__Exercise__
Continue the article about Thomas Whelan, the U.S. ambassador to Nicaragua, starting right after its last sentence.

__Passage shown__
◇ ◇ ◇ ◇ ◇
Monday, May. 16, 1960

The Chummy Ambassador

Thomas Edward Whelan, 65, is a well-to-do, homespun North Dakota potato farmer and a power in his home state's politics. He has also been U.S. Ambassador to dictatorial Nicaragua for nine years--longer in one post than any other current U.S. ambassador and so long that he hardly seems the man for Washington's new policy of (as Richard Nixon put it) "a warm embrace for democratic leaders and a formal handshake for dictators."

Ever since Republican Whelan was appointed by Democrat Harry Truman in 1951,* Nicaragua has suited him.

With Whelan and the late Dictator Anastasio Somoza it was "Tommy" and "Tacho" from the start, and the friendship deepened as they partied, played poker, junketed around the country together. Tacho was shot and critically wounded by an assassin in 1956, and it was his friend Tommy Whelan who arranged to fly the dying dictator to a U.S. hospital in the Panama Canal Zone. He was succeeded by his sons, President Luis Somoza and Army Chief Anastasio ("Tachito") Somoza Jr.
◇ ◇ ◇ ◇ ◇
__Source material__
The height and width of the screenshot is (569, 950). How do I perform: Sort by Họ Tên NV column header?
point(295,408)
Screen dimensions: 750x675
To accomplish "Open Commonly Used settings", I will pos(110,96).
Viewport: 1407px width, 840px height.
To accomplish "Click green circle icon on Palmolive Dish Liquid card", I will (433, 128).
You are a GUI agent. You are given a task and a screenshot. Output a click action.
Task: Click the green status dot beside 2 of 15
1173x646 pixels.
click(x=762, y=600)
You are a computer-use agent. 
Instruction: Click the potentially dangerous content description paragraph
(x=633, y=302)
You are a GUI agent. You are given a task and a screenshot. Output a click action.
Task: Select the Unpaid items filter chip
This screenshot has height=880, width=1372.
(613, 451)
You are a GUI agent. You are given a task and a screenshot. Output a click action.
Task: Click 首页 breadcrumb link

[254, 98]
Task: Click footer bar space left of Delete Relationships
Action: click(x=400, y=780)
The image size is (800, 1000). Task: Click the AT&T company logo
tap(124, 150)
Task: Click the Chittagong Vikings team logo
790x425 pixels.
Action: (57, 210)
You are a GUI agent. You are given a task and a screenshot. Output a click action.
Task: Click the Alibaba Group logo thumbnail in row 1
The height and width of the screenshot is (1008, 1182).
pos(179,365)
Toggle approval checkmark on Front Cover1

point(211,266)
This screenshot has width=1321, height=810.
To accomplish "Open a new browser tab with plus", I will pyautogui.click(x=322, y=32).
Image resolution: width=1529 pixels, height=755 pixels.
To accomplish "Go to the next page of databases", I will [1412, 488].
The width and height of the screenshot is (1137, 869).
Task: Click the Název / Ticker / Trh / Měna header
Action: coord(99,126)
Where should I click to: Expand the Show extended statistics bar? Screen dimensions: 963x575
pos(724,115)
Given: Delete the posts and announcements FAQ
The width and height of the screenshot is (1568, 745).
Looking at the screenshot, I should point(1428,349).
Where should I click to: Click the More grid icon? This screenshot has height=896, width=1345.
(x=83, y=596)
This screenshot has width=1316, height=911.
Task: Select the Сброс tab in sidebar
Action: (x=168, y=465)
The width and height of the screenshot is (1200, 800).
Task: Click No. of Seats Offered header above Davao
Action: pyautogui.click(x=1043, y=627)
◇ ◇ ◇ ◇ ◇
__Exercise output__
Sometimes, in his plain North Dakota way, Whelan had tried to persuade old Tacho to allow Nicaragua a little democracy, but then he would quickly agree with Tacho that Nicaraguans were politically too immature for much freedom. Whelan claims a little more success with Luis and Tachito. After his father's death, Tachito was bent on killing the enemies of the Somozas when Ambassador Whelan convinced his friend that this might be going too far. He also encouraged Luis to put through a law prohibiting any member of the Somoza family from succeeding him to the presidency.

But in the eyes of the new generation of democrats come to power in the hemisphere in recent years, Nicaragua remains a sleepy dictatorship run chiefly to protect the estimated $60 million fortune (in sugar, coffee, shipping, cotton) that Tacho corruptly amassed while in power. To Nicaraguans, uncritically chummy Tom Whelan will always be identified with the Somozas and all their works.

* As a reward to North Dakota's maverick-Republican Senator, the late William ("Wild Bill") Langer, who cast a crucial vote against Senate investigation of alleged 1946 vote frauds in Truman's home town, Kansas City.